S’ajoutent à cela la volonté de déréglementer pour lever les obstacles au business (notamment dans le domaine de l’énergie) et une relative remise en cause du libre-échange. Autant de promesses perçues comme crédibles et bienvenues par les marchés financiers, comme en témoignent les cours de bourse, Wall Street atteignant ces jours-ci des records historiques.

En dépit des récents gages de flexibilité donnés par un Président prompt à rassurer et à faire preuve de pragmatisme, la confirmation du retrait à venir des États-Unis du partenariat transpacifique est un signal fort. Il renforce les doutes concernant l’avenir du partenariat transatlantique.

Sur le plan militaire, la réaction allemande ne s’est d’ailleurs pas fait attendre puisque la chancelière Angela Merkel a promis de faire monter le budget de la Défense à 2 % du PIB (ce qui aurait pour effet de faire de l’Allemagne la première puissance militaire d’Europe), preuve là aussi, que les promesses électorales de l’ancien candidat sont bien dignes d’être prises au sérieux.

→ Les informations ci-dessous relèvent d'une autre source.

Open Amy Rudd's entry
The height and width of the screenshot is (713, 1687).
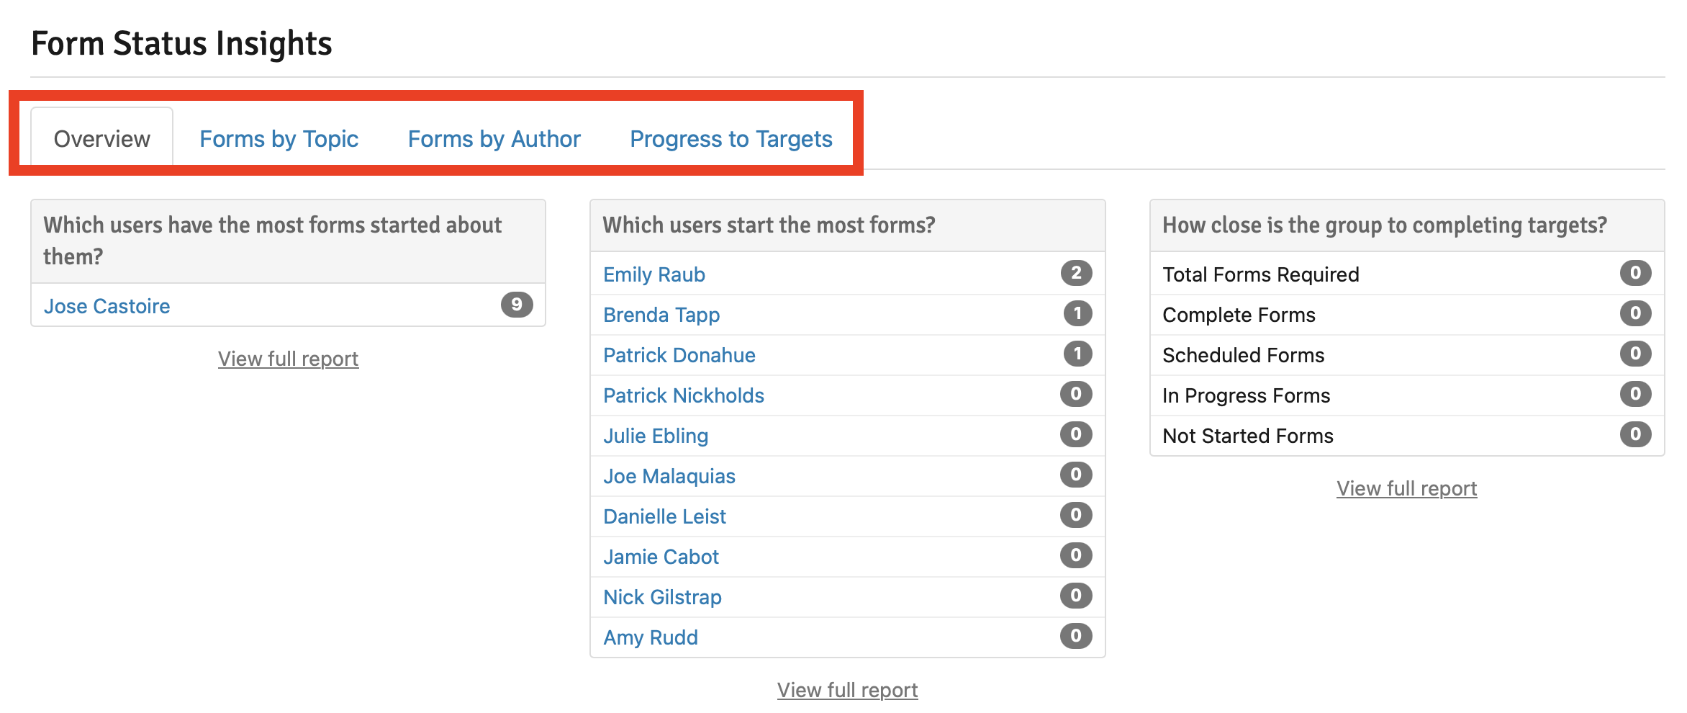pyautogui.click(x=650, y=637)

Vers une remise en cause de la bienveillance économique américaine vis-à-vis de l’Europe

Cette politique économique promise a de quoi inquiéter en Europe et notamment en France où la politique américaine des dernières années a largement contribué à ce que ça n’aille pas encore un peu plus mal.

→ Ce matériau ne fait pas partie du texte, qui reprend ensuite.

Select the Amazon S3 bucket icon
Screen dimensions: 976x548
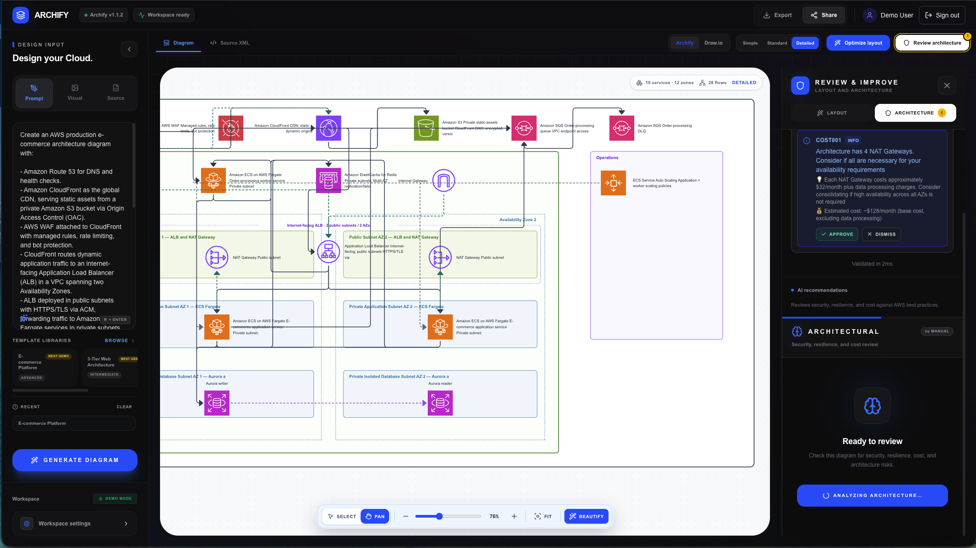pyautogui.click(x=426, y=128)
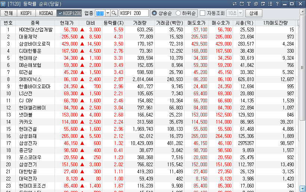
Task: Open the list menu icon in title bar
Action: coord(270,3)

Sur la base de leurs intérêts bien compris (l’Europe est un partenaire commercial avant d’être un concurrent), les États-Unis font preuve en effet d’une forme de bienveillance économique vis-à-vis de l’Europe en faisant tout pour maintenir un euro bas, largement favorable aux exportateurs européens.

Ce n’est clairement pas la poursuite de cette politique que promet Donald Trump, même si les leviers d’actions les plus importants lui échappent en la matière puisqu’ils se trouvent du côté de la Fed (que le nouveau Président juge d’ailleurs trop indépendante). Les premiers échanges par presse interposée entre Donald Trump et Janet Yellen promettent déjà des épisodes d’opposition marquée dans les semaines à venir.

Un devoir de réaction pour l’Europe

En cas de retour de la guerre des devises, de politiques non-coordonnées de moins-disant fiscal et social, puis, forcément, de montée des taux longs, l’Europe verrait successivement les dernières bouées qui la maintiennent à flot disparaître. Le temps serait enfin venu de trouver de réels moteurs économiques internes sans pour autant renoncer à la coopération avec les États-Unis comme avec les autres grands partenaires commerciaux.

Au-delà de l’économie, c’est de l’équilibre et de l’avenir politiques, voire géopolitiques, du Monde dont il serait question. Gageons que le pragmatisme du nouveau Président constitue une vertu essentielle, sur laquelle il sera possible de capitaliser, sur ces questions. Il le sera certainement sur le plan des engagements en faveur de la préservation du climat dès lors que le potentiel économique pour de nombreuses entreprises américaines entrera en ligne de compte. Il justifie, plus qu’il ne rend inutile, un positionnement et des politiques clairs et ambitieux côté européen.